§ Data for the task
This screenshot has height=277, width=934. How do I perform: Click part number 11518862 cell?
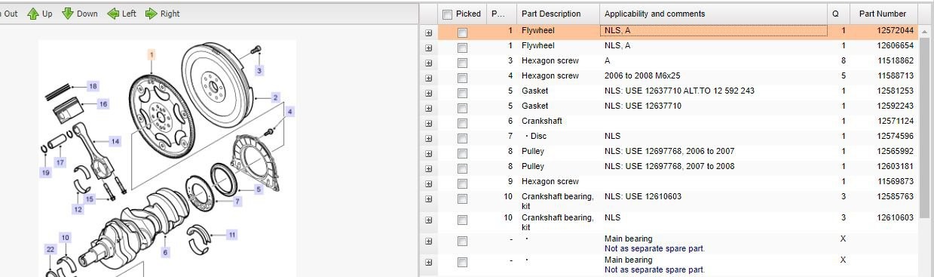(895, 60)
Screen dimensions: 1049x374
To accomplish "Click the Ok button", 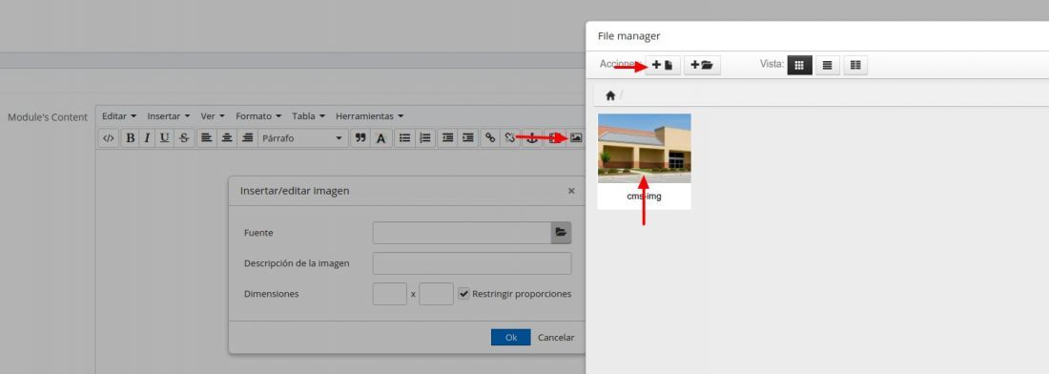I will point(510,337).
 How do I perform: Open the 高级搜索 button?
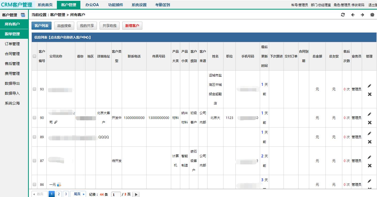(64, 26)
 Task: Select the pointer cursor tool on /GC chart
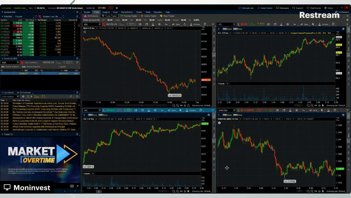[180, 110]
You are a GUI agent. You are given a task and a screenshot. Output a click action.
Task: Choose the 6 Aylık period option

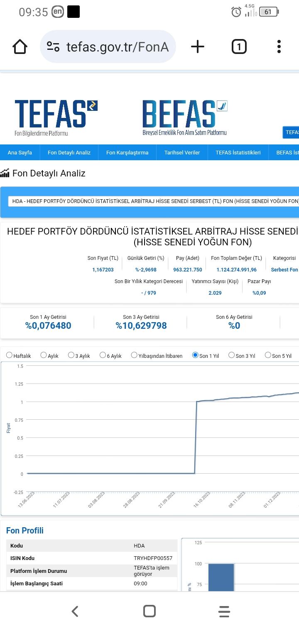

§ Assigned task
What is needed is a verbatim copy of the lines running from the one with "Task: Select the" through the last line of the listing above, excluding any pictures.

§ Written solution
 Task: Select the pointer cursor tool on /GC chart
[180, 110]
You are a GUI agent. You are given a task and a screenshot. Output a click action.
Task: Choose the 6 Aylık period option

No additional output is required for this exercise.